> **TASK TO COMPLETE**
Begin your transcription at the line containing "Open three-dot menu" and continue it, word for word, to the final line below. Include only those lines and skip the pictures.

> **RECORDS SUPPLIED**
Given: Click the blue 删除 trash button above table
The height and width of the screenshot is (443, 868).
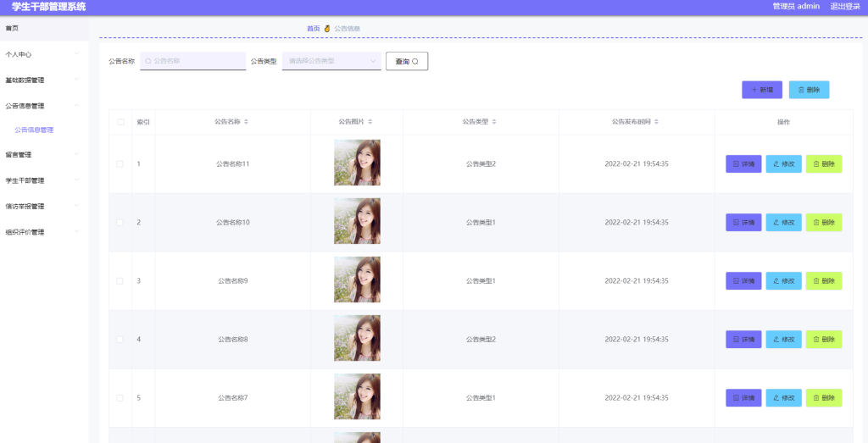Looking at the screenshot, I should (x=809, y=90).
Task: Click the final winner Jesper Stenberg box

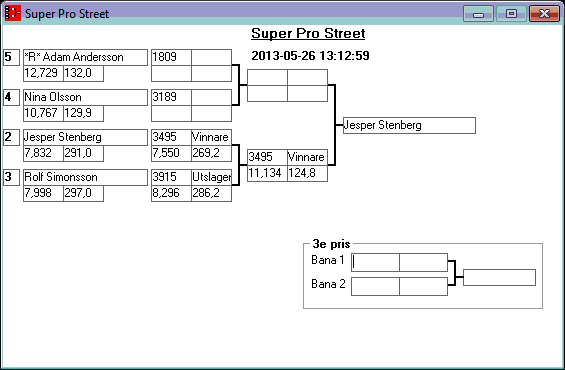Action: point(409,125)
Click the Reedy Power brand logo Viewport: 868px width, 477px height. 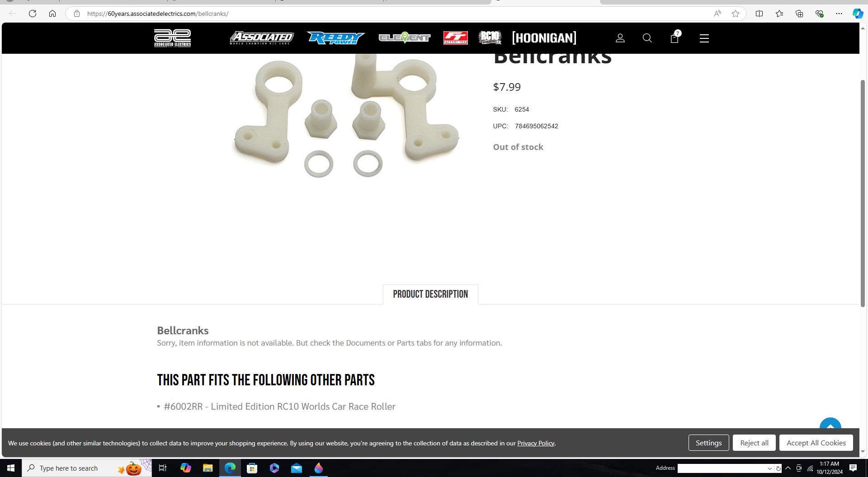coord(335,38)
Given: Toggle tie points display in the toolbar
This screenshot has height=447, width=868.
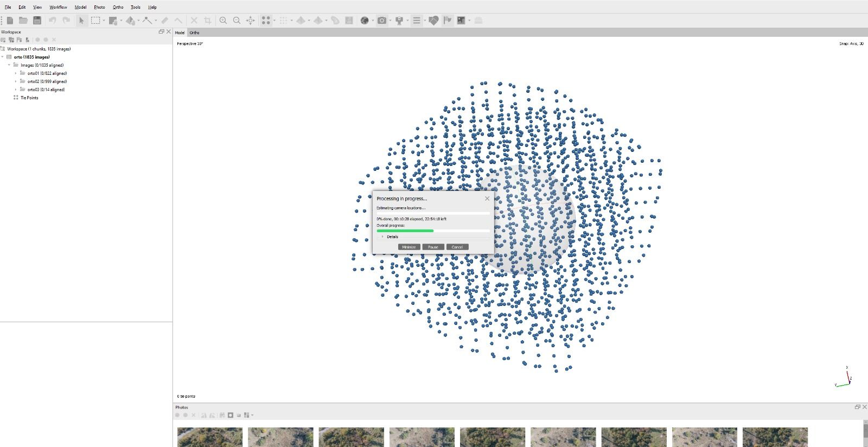Looking at the screenshot, I should [x=266, y=21].
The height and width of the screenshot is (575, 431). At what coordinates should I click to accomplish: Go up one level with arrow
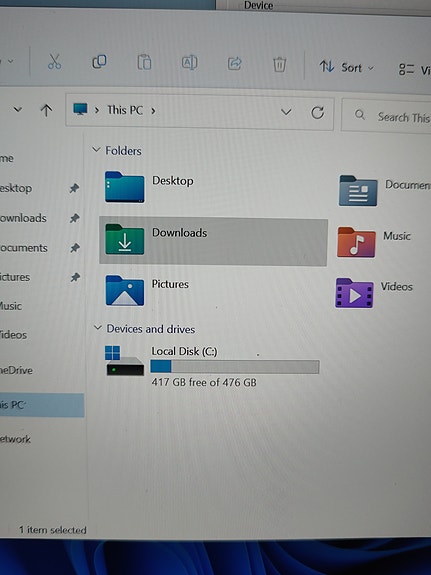click(46, 110)
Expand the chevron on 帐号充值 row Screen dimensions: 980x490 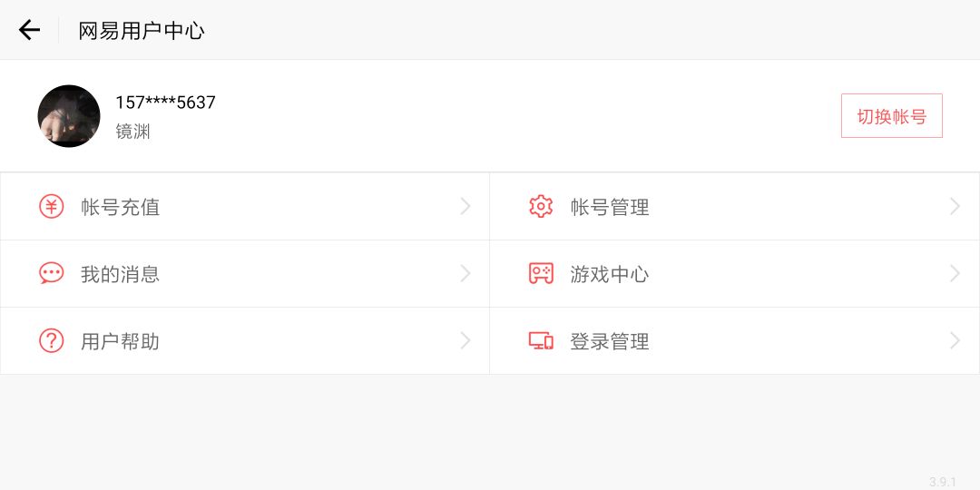pos(466,207)
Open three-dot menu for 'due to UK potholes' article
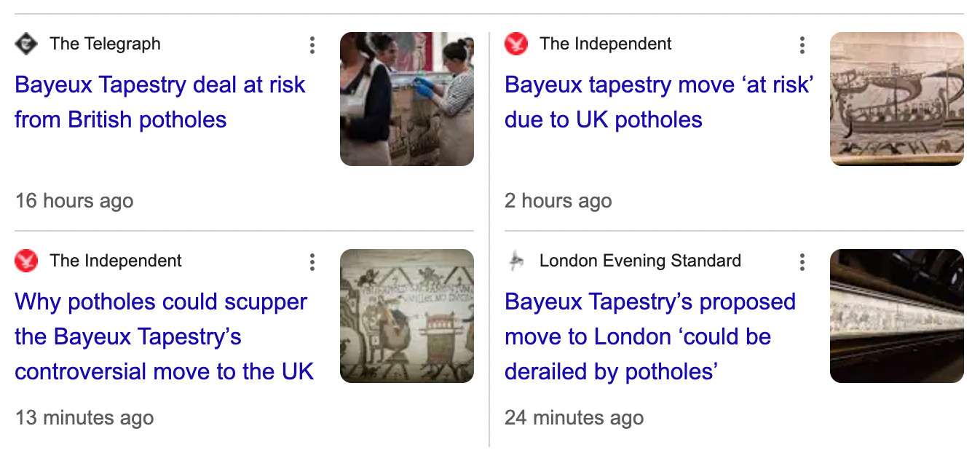Viewport: 980px width, 450px height. pos(802,45)
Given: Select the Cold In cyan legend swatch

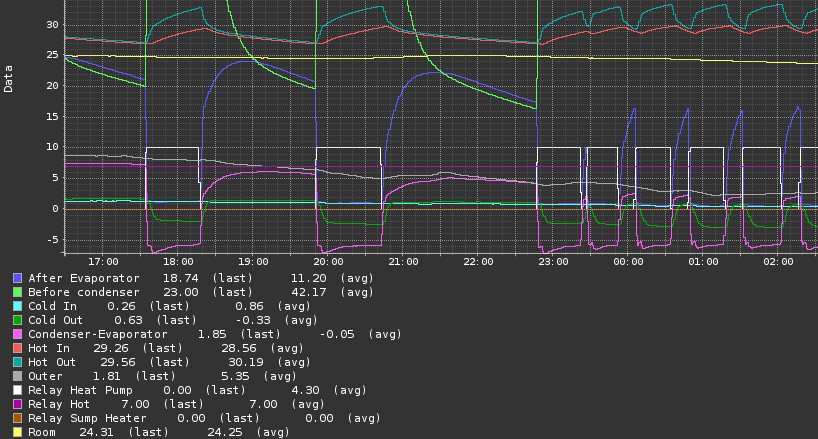Looking at the screenshot, I should (x=17, y=306).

> **SOLUTION FOR THIS TASK**
Open three-dot menu for 'due to UK potholes' article
Viewport: 980px width, 450px height. pos(802,45)
Given: Select the Cold In cyan legend swatch

Looking at the screenshot, I should (x=17, y=306).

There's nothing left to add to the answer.